Shortly I was in Beijing, where there was snow on the ground outside and cold air inside, and while waiting for the flight to Bangkok I met a guy who’d brought along his bubble coat and was comfortable now but was going to have to carry it around for his entire sojourn in the tropics. I felt pretty good about my decision to pack light. I brought one backpack with me, with no checked luggage. The backpack had three T-shirts (one of which I lost later—sorry, Mom, it was one of your tie-dyes, but I still have another here) and two pairs of shorts, plus my journal, a guidebook, glasses, and my toothbrush and toothpaste. Tied below was a sleeping bag, and that’s all. In my securely zippered vest pockets I carried my passport, my credit card, all my money (about $670 US plus $167 worth of Thai baht), my camera, and my itinerary. Still, I often felt like I had too much stuff. I could’ve gotten by without the flimsy green blank book in my other vest pocket that I used for scratch paper, for example.

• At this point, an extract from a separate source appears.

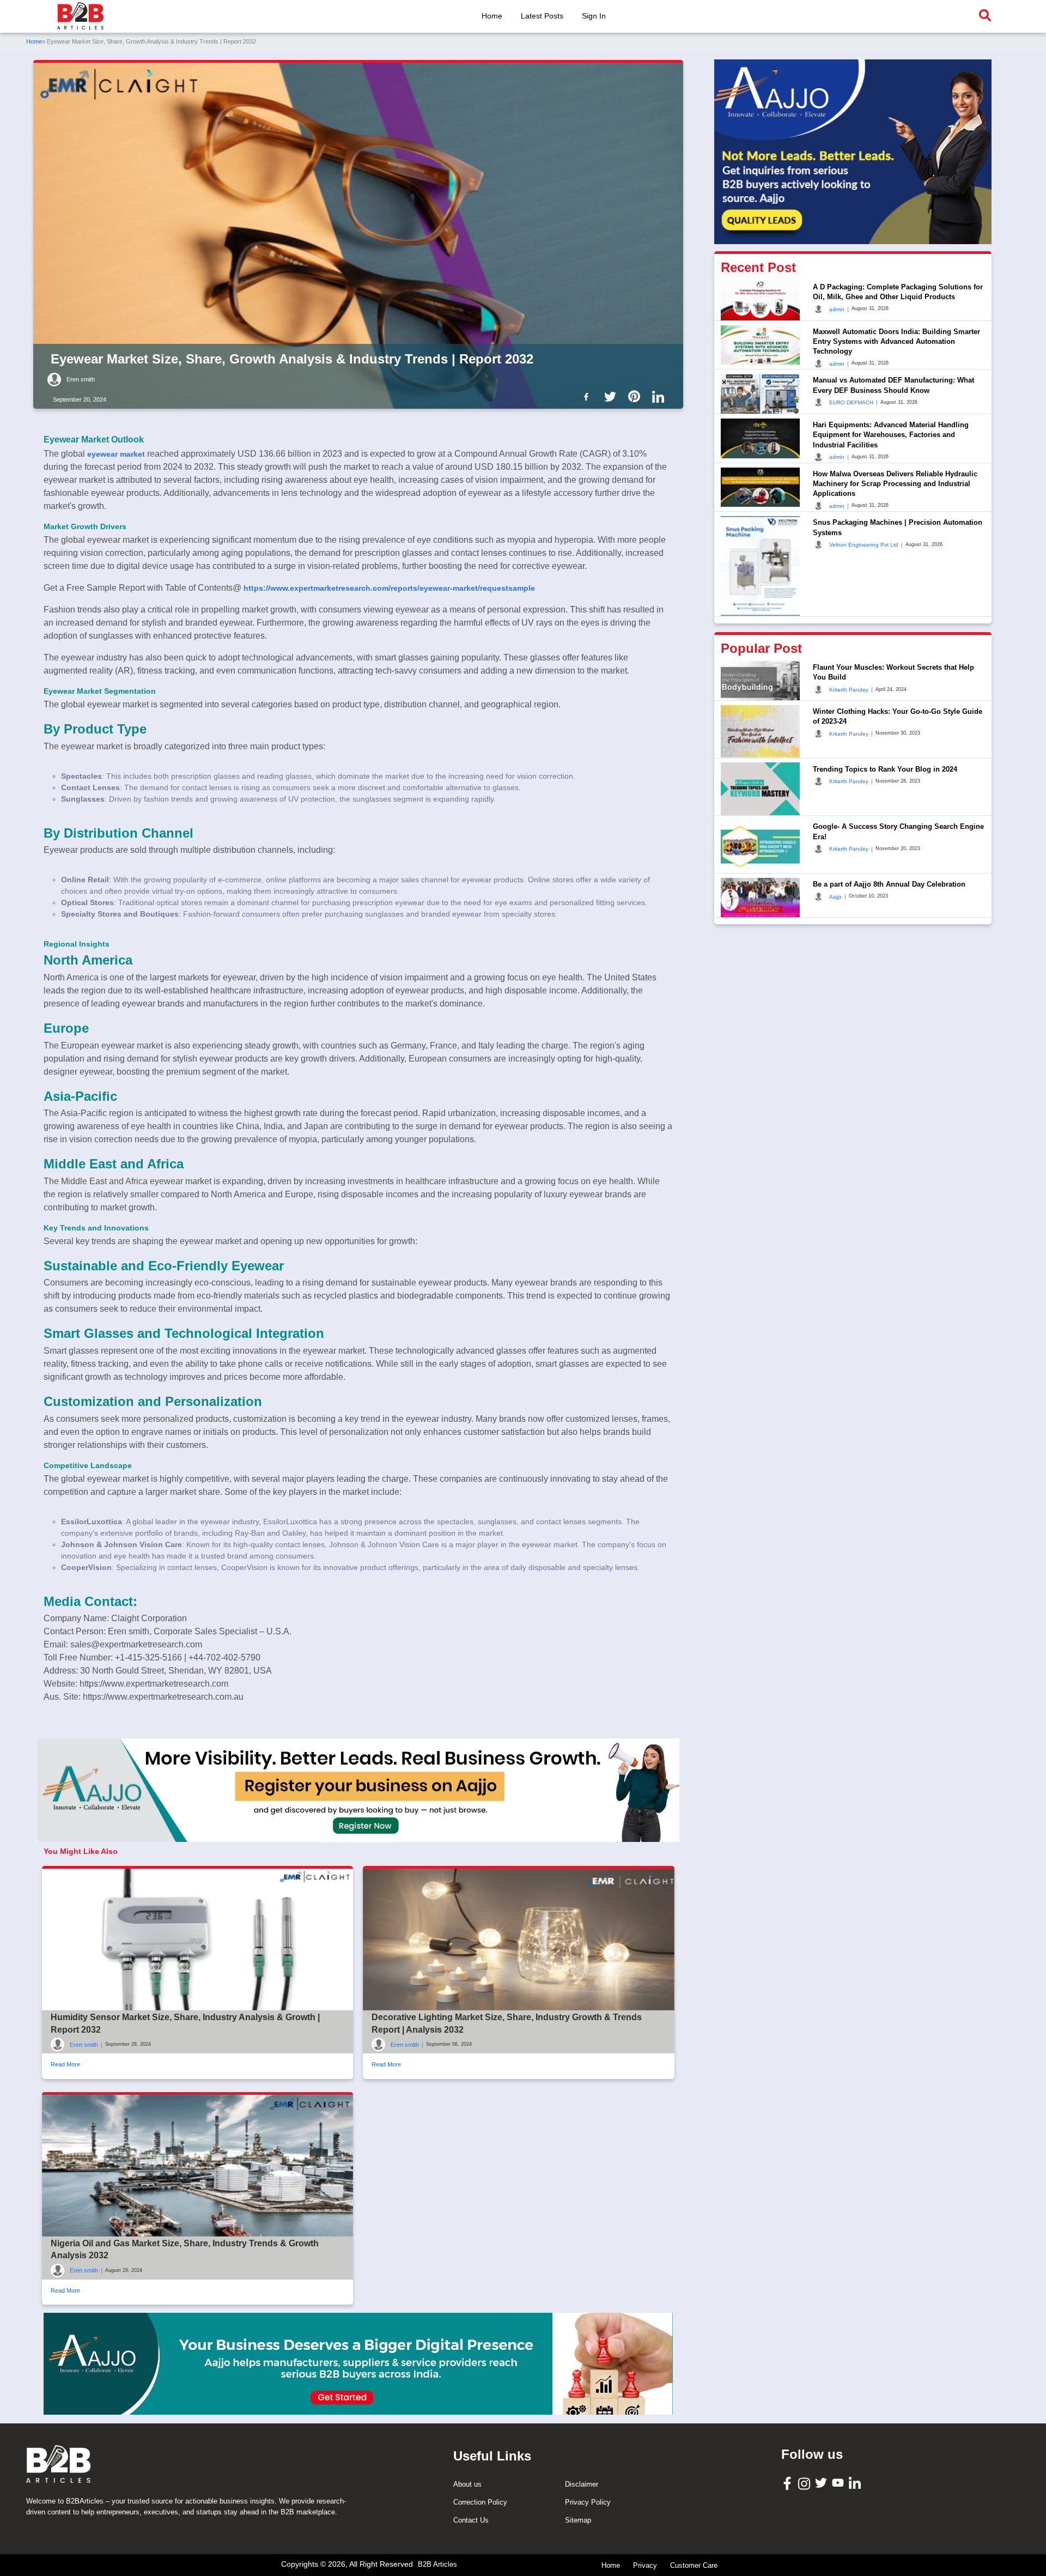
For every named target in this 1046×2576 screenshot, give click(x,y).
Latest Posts (542, 15)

I stepped out of the plane at Bangkok’s Suvarnabhumi Airport and after escaping from the secure zones I passed this sign:

I was in a very different country.

I latched onto a Caribbean woman I’d met at the Beijing Airport and, since all the buses stop after midnight, we shared a taxi to Khao San Road. Khao San is a street that you can walk down in two minutes, or you could if it weren’t for the extremely drunk people swarming it, wandering from bar to bar, and the pad Thai stands set up in the middle of the street all along its lengths, which you often see being moved from one place to another for whatever reasons, and the men trying to hand you cards telling you where you can buy fine tailored suits, cheap beers, and whores. Its name (which incidentally means “milled rice”) is familiar instantly to every Westerner traveling in Thailand or any country vaguely near it. I wasn’t expecting this when I arrived there; I only knew it from my guidebook (Lonely Planet’s Southeast Asia on a Shoestring, borrowed from Sean) as a place where there were a lot of cheap guesthouses. I wasn’t really paying attention to the part where it mentioned bars. Half overwhelmed, I got a pad Thai and walked from one end to the other with my Caribbean friend while she looked for guesthouses, but they were all too expensive, so I left her to her expensive one and asked drunk people for tips on where to pay a bit less. Someone semicoherently directed me to a street a little ways away and I found a lot of hostels that were all full, finally ending up at a peaceful, white place on a sixth floor. I soaked myself in the shower to rinse off the sweat I’d sweated since stepping into the breathy air of this tropical country and fell asleep.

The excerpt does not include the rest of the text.